What you need to do: Write all of the entries out again exactly.

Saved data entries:

>>>

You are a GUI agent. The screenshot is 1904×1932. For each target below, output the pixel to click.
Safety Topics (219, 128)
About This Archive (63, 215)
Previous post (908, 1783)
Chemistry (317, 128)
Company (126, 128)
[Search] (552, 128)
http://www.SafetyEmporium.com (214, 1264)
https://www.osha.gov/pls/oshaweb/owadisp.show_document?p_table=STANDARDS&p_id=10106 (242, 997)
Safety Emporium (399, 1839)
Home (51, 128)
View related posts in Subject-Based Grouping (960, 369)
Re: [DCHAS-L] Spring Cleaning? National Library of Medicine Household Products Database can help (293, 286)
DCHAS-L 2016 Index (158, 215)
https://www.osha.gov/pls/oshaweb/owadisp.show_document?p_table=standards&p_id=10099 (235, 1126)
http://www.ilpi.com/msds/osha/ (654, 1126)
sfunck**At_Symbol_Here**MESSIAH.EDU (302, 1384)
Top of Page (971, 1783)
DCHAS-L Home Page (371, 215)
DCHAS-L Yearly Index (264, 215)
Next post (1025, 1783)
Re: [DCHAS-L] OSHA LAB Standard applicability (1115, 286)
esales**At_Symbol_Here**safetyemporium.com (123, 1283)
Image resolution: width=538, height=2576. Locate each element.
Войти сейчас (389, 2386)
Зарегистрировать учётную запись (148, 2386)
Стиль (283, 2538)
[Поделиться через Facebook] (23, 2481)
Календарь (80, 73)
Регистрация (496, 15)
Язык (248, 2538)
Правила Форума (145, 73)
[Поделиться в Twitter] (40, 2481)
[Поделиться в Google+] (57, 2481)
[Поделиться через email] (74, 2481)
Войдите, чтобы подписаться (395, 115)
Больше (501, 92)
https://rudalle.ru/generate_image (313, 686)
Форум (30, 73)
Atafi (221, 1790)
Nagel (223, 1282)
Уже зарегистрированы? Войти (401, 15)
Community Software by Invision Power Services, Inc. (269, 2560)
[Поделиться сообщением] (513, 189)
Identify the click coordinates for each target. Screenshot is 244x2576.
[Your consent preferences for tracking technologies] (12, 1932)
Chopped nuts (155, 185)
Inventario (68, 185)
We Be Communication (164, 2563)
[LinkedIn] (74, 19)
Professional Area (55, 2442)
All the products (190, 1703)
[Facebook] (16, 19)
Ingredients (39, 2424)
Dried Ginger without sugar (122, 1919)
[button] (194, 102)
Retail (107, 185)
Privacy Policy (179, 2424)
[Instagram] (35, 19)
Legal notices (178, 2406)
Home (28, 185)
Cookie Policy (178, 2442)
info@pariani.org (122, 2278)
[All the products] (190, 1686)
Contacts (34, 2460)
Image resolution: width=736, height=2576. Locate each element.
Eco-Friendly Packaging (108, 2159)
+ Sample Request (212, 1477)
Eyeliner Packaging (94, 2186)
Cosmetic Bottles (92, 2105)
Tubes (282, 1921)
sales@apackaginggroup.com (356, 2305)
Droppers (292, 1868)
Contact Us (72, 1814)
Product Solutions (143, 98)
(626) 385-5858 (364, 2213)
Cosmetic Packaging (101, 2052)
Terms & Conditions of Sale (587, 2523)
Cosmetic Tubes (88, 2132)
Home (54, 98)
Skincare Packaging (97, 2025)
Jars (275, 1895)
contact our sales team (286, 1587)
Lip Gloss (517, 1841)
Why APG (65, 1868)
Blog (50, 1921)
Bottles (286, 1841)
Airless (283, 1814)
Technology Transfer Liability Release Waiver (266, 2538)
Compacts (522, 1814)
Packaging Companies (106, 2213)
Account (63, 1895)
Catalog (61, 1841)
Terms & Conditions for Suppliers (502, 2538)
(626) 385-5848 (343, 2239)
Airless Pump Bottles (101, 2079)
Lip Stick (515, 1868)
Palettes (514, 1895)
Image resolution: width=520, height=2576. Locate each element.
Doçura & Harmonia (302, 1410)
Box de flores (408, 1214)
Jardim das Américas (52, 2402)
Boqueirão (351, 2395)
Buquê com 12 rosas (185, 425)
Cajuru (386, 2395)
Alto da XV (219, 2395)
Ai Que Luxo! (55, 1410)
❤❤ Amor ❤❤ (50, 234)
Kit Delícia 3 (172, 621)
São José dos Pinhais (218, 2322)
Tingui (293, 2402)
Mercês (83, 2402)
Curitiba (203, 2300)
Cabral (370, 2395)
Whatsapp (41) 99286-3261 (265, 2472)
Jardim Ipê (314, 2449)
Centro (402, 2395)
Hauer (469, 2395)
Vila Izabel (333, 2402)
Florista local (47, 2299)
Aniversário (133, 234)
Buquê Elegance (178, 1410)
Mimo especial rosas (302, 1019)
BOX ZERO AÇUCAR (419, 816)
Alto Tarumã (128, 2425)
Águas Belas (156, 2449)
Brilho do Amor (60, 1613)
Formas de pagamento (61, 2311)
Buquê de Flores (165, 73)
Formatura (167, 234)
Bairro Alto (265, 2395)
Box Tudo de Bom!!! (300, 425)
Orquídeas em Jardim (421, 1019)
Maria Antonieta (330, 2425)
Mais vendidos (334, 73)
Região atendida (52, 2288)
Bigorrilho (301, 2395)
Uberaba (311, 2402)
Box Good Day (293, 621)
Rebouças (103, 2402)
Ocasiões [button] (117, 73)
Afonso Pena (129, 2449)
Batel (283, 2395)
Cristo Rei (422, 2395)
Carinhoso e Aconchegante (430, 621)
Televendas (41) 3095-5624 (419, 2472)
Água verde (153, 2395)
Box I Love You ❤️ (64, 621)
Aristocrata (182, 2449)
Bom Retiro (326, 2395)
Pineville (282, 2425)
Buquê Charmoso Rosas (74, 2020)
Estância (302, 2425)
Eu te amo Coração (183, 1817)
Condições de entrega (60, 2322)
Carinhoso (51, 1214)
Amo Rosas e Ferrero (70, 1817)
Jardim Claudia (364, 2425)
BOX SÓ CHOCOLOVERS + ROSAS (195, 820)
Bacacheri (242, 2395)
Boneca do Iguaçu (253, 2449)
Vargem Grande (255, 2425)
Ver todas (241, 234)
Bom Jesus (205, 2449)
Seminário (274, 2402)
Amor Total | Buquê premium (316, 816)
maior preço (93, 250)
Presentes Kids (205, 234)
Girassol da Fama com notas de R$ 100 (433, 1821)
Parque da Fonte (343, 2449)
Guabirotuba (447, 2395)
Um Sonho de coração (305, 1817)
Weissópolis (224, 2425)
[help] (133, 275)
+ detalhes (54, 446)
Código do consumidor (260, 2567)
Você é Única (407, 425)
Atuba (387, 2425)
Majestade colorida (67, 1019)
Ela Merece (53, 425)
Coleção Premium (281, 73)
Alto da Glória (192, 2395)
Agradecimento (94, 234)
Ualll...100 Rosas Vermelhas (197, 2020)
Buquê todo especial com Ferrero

<<<

Result for this task:
You are a GUI agent. The screenshot is 1904×1932. For each target below, output the pixel to click.
Safety Topics (219, 128)
About This Archive (63, 215)
Previous post (908, 1783)
Chemistry (317, 128)
Company (126, 128)
[Search] (552, 128)
http://www.SafetyEmporium.com (214, 1264)
https://www.osha.gov/pls/oshaweb/owadisp.show_document?p_table=STANDARDS&p_id=10106 (242, 997)
Safety Emporium (399, 1839)
Home (51, 128)
View related posts in Subject-Based Grouping (960, 369)
Re: [DCHAS-L] Spring Cleaning? National Library of Medicine Household Products Database can help (293, 286)
DCHAS-L 2016 Index (158, 215)
https://www.osha.gov/pls/oshaweb/owadisp.show_document?p_table=standards&p_id=10099 (235, 1126)
http://www.ilpi.com/msds/osha/ (654, 1126)
sfunck**At_Symbol_Here**MESSIAH.EDU (302, 1384)
Top of Page (971, 1783)
DCHAS-L Home Page (371, 215)
DCHAS-L Yearly Index (264, 215)
Next post (1025, 1783)
Re: [DCHAS-L] OSHA LAB Standard applicability (1115, 286)
esales**At_Symbol_Here**safetyemporium.com (123, 1283)
Image resolution: width=538, height=2576. Locate each element.
Войти сейчас (389, 2386)
Зарегистрировать учётную запись (148, 2386)
Стиль (283, 2538)
[Поделиться через Facebook] (23, 2481)
Календарь (80, 73)
Регистрация (496, 15)
Язык (248, 2538)
Правила Форума (145, 73)
[Поделиться в Twitter] (40, 2481)
[Поделиться в Google+] (57, 2481)
[Поделиться через email] (74, 2481)
Войдите, чтобы подписаться (395, 115)
Больше (501, 92)
https://rudalle.ru/generate_image (313, 686)
Форум (30, 73)
Atafi (221, 1790)
Nagel (223, 1282)
Уже зарегистрированы? Войти (401, 15)
Community Software by Invision Power Services, Inc. (269, 2560)
[Поделиться сообщением] (513, 189)
Identify the click coordinates for each target. Screenshot is 244x2576.
[Your consent preferences for tracking technologies] (12, 1932)
Chopped nuts (155, 185)
Inventario (68, 185)
We Be Communication (164, 2563)
[LinkedIn] (74, 19)
Professional Area (55, 2442)
All the products (190, 1703)
[Facebook] (16, 19)
Ingredients (39, 2424)
Dried Ginger without sugar (122, 1919)
[button] (194, 102)
Retail (107, 185)
Privacy Policy (179, 2424)
[Instagram] (35, 19)
Legal notices (178, 2406)
Home (28, 185)
Cookie Policy (178, 2442)
info@pariani.org (122, 2278)
[All the products] (190, 1686)
Contacts (34, 2460)
Image resolution: width=736, height=2576. Locate each element.
Eco-Friendly Packaging (108, 2159)
+ Sample Request (212, 1477)
Eyeliner Packaging (94, 2186)
Cosmetic Bottles (92, 2105)
Tubes (282, 1921)
sales@apackaginggroup.com (356, 2305)
Droppers (292, 1868)
Contact Us (72, 1814)
Product Solutions (143, 98)
(626) 385-5858 (364, 2213)
Cosmetic Packaging (101, 2052)
Terms & Conditions of Sale (587, 2523)
Cosmetic Tubes (88, 2132)
Home (54, 98)
Skincare Packaging (97, 2025)
Jars (275, 1895)
contact our sales team (286, 1587)
Lip Gloss (517, 1841)
Why APG (65, 1868)
Blog (50, 1921)
Bottles (286, 1841)
Airless (283, 1814)
Technology Transfer Liability Release Waiver (266, 2538)
Compacts (522, 1814)
Packaging Companies (106, 2213)
Account (63, 1895)
Catalog (61, 1841)
Terms & Conditions for Suppliers (502, 2538)
(626) 385-5848 (343, 2239)
Airless Pump Bottles (101, 2079)
Lip Stick (515, 1868)
Palettes (514, 1895)
Image resolution: width=520, height=2576. Locate each element.
Doçura & Harmonia (302, 1410)
Box de flores (408, 1214)
Jardim das Américas (52, 2402)
Boqueirão (351, 2395)
Buquê com 12 rosas (185, 425)
Cajuru (386, 2395)
Alto da XV (219, 2395)
Ai Que Luxo! (55, 1410)
❤❤ Amor ❤❤ (50, 234)
Kit Delícia 3 (172, 621)
São José dos Pinhais (218, 2322)
Tingui (293, 2402)
Mercês (83, 2402)
Curitiba (203, 2300)
Cabral (370, 2395)
Whatsapp (41) 99286-3261 (265, 2472)
Jardim Ipê (314, 2449)
Centro (402, 2395)
Hauer (469, 2395)
Vila Izabel (333, 2402)
Florista local (47, 2299)
Aniversário (133, 234)
Buquê Elegance (178, 1410)
Mimo especial rosas (302, 1019)
BOX ZERO AÇUCAR (419, 816)
Alto Tarumã (128, 2425)
Águas Belas (156, 2449)
Brilho do Amor (60, 1613)
Formas de pagamento (61, 2311)
Buquê de Flores (165, 73)
Formatura (167, 234)
Bairro Alto (265, 2395)
Box Tudo de Bom!!! (300, 425)
Orquídeas em Jardim (421, 1019)
Maria Antonieta (330, 2425)
Mais vendidos (334, 73)
Região atendida (52, 2288)
Bigorrilho (301, 2395)
Uberaba (311, 2402)
Box Good Day (293, 621)
Rebouças (103, 2402)
Ocasiões [button] (117, 73)
Afonso Pena (129, 2449)
Batel (283, 2395)
Cristo Rei (422, 2395)
Carinhoso e Aconchegante (430, 621)
Televendas (41) 3095-5624 (419, 2472)
Água verde (153, 2395)
Box I Love You ❤️ (64, 621)
Aristocrata (182, 2449)
Bom Retiro (326, 2395)
Pineville (282, 2425)
Buquê Charmoso Rosas (74, 2020)
Estância (302, 2425)
Eu te amo Coração (183, 1817)
Condições de entrega (60, 2322)
Carinhoso (51, 1214)
Amo Rosas e Ferrero (70, 1817)
Jardim Claudia (364, 2425)
BOX SÓ CHOCOLOVERS + ROSAS (195, 820)
Bacacheri (242, 2395)
Boneca do Iguaçu (253, 2449)
Vargem Grande (255, 2425)
Ver todas (241, 234)
Bom Jesus (205, 2449)
Seminário (274, 2402)
Amor Total | Buquê premium (316, 816)
maior preço (93, 250)
Presentes Kids (205, 234)
Girassol da Fama com notas de R$ 100 (433, 1821)
Parque da Fonte (343, 2449)
Guabirotuba (447, 2395)
Um Sonho de coração (305, 1817)
Weissópolis (224, 2425)
[help] (133, 275)
+ detalhes (54, 446)
Código do consumidor (260, 2567)
Você é Única (407, 425)
Atuba (387, 2425)
Majestade colorida (67, 1019)
Ela Merece (53, 425)
Coleção Premium (281, 73)
Alto da Glória (192, 2395)
Agradecimento (94, 234)
Ualll...100 Rosas Vermelhas (197, 2020)
Buquê todo especial com Ferrero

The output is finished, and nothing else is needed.